Image: Brian Yurasits, Unsplash

Spotting tiny specks of plastics in sea creatures such as Mussels has become a common phenomenon these days all over the world. To validate this phenomenon, a recent study from ‘Ghent university’ in Belgium calculated that the shellfish lovers could be eating up to 11000 plastic fragments each year. Reckoning further the same phenomena, findings from across the world allude how plastics in oceans are invading thousands of sea creatures and ultimately affecting the food supply chains. These plastics that are found in sea creatures are identified to be a combination of degraded plastics and synthetic fibers.

Microplastics effects:

Microplastics are small-sized plastic pieces with less than 5mm long which roughly equals the size of a rice-grain or sometimes even less than that. The small size of plastic allows it to be easily ingested by a large variety of sea creatures. Upon consumption, these tiny plastics cause physical damage to the creature’s organs by leaching hazardous chemicals. To add to that, these plastics can also compromise the immune function, hinder body growth, and damage the reproduction capabilities. Eventually, with the growing consumption of seafood, these microplastics are ending up in human bodies.

Sources of microplastics:

Microplastics can be categorized in two ways.

Primary microplastics:
Among the sources, plastics from synthetic clothes consists of 35% of microplastic pollution. Abrasion of vehicle tires through driving contributing 28% of microplastics.

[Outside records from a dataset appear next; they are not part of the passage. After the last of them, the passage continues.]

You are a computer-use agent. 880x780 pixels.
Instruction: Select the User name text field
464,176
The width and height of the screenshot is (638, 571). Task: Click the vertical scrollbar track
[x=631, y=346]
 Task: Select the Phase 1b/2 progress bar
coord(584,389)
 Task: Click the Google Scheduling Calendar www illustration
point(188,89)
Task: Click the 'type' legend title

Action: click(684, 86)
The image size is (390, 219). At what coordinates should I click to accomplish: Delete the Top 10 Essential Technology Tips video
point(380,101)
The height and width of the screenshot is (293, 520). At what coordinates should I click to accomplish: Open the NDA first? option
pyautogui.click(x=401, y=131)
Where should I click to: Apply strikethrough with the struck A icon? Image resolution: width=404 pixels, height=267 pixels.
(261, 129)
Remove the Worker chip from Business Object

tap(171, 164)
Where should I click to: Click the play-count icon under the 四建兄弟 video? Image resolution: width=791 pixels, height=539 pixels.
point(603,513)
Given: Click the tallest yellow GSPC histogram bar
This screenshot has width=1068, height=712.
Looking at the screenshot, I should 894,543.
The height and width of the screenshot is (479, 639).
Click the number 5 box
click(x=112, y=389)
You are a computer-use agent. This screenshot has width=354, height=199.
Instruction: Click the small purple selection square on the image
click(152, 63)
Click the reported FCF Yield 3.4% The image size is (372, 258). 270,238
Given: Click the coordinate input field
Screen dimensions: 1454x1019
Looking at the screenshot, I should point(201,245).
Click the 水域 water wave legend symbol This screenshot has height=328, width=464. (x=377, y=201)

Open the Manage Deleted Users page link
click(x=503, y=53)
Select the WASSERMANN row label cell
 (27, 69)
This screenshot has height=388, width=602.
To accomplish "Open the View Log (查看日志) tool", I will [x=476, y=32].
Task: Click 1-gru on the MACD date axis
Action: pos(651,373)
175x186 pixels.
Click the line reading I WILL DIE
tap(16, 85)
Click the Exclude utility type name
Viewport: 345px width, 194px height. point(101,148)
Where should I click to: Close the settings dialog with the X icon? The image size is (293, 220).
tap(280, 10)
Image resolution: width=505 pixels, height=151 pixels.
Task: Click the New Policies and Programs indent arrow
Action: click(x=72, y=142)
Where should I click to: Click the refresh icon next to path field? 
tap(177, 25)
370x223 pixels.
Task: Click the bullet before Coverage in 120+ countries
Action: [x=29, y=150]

Personal care products such as microbeads in facial scrubs causing 2% of microplastics. These types of plastics alone estimated to represent 15-31% of microplastics in oceans.

Secondary microplastics:
These originate from larger plastic objects degradation such as plastics bottles and bags. These account for 69-81% of microplastics in the ocean.

The geographical reach of microplastics:

Microplastics seemingly invaded and polluted every part of the planet which includes the most remote parts of the Arctic. Recent scientific experiments in the ‘Fram Strait’ in Greenland, an unpopulated zone between Greenland and the Norwegian Arctic Archipelago, have shown significant quantities of tiny plastics and fibers atop the ice sheets. Similarly, more experiments have shown the amount of plastic density increase to ten-fold in certain areas of the Arctic seafloor since the year 2002 levels, and that Arctic’s surface waters are said to contain the highest amount of plastic concentration compared to world’s oceans. However, this evidence suggests only the tip of an iceberg as the concentration of plastic in the sea-beds across the world, and its impact on ocean life is predicted to be much worse. To add to these, reports from the UN suggest that the world’s seas host over 51 trillion microplastics, which is 500 times more than the stars in our galaxy.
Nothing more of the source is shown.